Antero de Quental: Uma trajetória com Deus, Helen Araujo Mehl.
Pontifícia Universidade Católica do Rio de Janeiro, setembro 2003, 
pp. 26-27.
  
  


 

  
  


OS SONETOS DE ANTERO DE QUENTAL
[…]
O movimento como elemento característico destes Sonetos relaciona-se com o antitetismo que, de acordo com a estrutura deste género64, está também na origem daqueles em que o movimento se manifesta menos acentuado por interrogações e exclamações.
São característicos a esse respeito títulos tais como Diálogo, Tese e Antítese, Disputa em Família e Luta, e igualmente a palinódia de A um Crucifixo de 1862 pelo soneto do mesmo título, de 1874. Os monólogos Amor vivo, Mea Culpa, Voz do Outono, Estoicismo, Comunhão, Solemnia Verba são expressões da luta interior do Poeta; Ignoto Deo, Divina Comédia, Ignotus e Logos, do seu conflito com Deus; os grupos de A Ideia I-VIII, Espiritualismo I-II e Elogio da Morte I-VI, têm estrutura dialética. Em trinta e nove dos cento e nove sonetos do volume, o antagonismo é marcado por «mas» (ao lado de «contudo», «entanto», «porém»), em quatro, por «e» adversativo, em sessenta e sete por outros meios: contra-afirmações, imperativos ou meras antíteses.

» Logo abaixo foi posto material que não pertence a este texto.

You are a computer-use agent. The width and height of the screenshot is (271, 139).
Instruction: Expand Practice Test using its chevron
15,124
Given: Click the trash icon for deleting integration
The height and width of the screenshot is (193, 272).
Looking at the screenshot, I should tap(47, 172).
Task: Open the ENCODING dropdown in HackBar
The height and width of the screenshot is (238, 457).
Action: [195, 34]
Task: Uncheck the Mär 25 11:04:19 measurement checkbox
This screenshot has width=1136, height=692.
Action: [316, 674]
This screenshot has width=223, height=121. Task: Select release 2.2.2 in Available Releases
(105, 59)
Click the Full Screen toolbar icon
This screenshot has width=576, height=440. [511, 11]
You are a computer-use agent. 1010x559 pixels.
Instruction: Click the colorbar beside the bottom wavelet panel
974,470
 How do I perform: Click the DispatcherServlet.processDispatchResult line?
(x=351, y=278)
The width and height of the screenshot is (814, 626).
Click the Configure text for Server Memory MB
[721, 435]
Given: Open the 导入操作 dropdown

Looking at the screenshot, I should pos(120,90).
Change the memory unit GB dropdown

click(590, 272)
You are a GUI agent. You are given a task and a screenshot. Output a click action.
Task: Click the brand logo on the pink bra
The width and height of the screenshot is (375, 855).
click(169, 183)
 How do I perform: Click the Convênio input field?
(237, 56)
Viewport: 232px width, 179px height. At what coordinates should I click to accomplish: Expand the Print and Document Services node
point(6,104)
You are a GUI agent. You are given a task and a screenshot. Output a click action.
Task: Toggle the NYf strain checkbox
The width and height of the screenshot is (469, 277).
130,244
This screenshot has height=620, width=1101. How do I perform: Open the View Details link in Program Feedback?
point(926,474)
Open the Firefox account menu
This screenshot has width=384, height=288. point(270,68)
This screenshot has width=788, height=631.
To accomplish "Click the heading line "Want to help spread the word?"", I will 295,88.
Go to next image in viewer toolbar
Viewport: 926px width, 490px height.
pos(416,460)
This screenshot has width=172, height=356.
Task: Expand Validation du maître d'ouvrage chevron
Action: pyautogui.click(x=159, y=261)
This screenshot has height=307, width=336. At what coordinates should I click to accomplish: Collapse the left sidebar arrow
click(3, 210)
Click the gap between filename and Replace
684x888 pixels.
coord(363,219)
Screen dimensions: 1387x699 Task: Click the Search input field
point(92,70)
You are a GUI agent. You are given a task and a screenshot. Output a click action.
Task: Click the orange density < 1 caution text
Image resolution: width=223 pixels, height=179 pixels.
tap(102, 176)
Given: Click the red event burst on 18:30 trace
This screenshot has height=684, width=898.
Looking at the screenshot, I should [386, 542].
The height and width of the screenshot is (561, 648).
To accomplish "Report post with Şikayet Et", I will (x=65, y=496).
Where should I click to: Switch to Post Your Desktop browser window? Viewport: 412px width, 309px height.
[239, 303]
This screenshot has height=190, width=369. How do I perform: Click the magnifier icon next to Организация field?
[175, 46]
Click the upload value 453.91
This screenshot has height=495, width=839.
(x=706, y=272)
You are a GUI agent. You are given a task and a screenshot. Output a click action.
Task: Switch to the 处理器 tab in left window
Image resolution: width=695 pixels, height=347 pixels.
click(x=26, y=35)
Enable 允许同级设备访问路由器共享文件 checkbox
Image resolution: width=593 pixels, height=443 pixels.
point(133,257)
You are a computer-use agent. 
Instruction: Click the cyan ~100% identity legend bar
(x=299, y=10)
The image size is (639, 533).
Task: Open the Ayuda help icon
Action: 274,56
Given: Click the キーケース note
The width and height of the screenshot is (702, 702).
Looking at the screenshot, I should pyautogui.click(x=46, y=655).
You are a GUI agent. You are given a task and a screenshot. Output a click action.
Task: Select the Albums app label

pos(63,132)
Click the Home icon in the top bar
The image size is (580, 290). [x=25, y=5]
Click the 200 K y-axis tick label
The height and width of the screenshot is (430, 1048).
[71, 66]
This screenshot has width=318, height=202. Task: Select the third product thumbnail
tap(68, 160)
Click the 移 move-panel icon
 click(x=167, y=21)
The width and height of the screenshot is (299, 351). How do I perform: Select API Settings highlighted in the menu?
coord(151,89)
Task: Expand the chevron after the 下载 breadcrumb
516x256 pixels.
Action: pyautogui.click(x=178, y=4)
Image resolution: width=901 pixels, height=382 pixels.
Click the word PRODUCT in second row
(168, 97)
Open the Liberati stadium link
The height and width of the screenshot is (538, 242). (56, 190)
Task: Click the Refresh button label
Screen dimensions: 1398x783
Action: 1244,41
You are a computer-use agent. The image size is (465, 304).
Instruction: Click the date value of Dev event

Mesmo o último soneto do volume, Na Mão de Deus, no intuito do Poeta o seu termo estética e filosoficamente conciliador, é, nesta sua função, determinado pelo antagonismo que nele aparece reconciliado.
As noções de Antero são impregnadas de antagonismos intrínsecos. Deus, procurado, acreditado e suplicado, é ao mesmo tempo o Ser que se oculta no infinito, que se esquiva, insondável e eternamente silencioso, que estabelece a lei da busca da Verdade e igualmente a contrária, que torna vã toda a sua pesquisa:
É lei de Deus este aspirar imenso...
E contudo a ilusão impôs à vida,
E manda buscar luz e dá-nos treva! (A Santos Valente),
e
Se é lei, que rege o escuro pensamento, 
Ser vã toda a pesquisa da Verdade, 
Em vez de luz achar a escuridade, 
Ser uma queda nova cada invento,

É lei também, embora cru tormento, 
Buscar, sempre buscar a claridade, 
E só ter como certa realidade 
O que nos mostra claro o entendimento. (A João de Deus)
  
Assim, aparece como «fantasma» odiado e amado (O Inconsciente), como «tirano», «grande», «forte», «terrível», potência receada, inimigo da liberdade que busca a Verdade, e todavia como vã banalidade» (Disputa em Família), ser que a si próprio ainda não se «encontrou» (Ignotus). A síntese deste conceito de Deus invisível, mas presente, que domina no íntimo da alma, que está na origem dos sentimentos e das noções, apenas Imaginado e todavia receado, invocado e silencioso, inexorável e todavia adorado, aparece no soneto
LOGOS

Tu que eu não vejo, e estás ao pé de mim,
E, o que é mais, dentro em mim — que me rodeias
Com um nimbo de afetos e de ideias,
Que são o meu princípio, meo e fim...

……………………………………………
……………………………………………
……………………………………………
……………………………………………

És um reflexo apenas da minha alma,
E em vez de te encontrar com fronte calma
Sobressalto-me ao ver-te, e tremo e exoro-te...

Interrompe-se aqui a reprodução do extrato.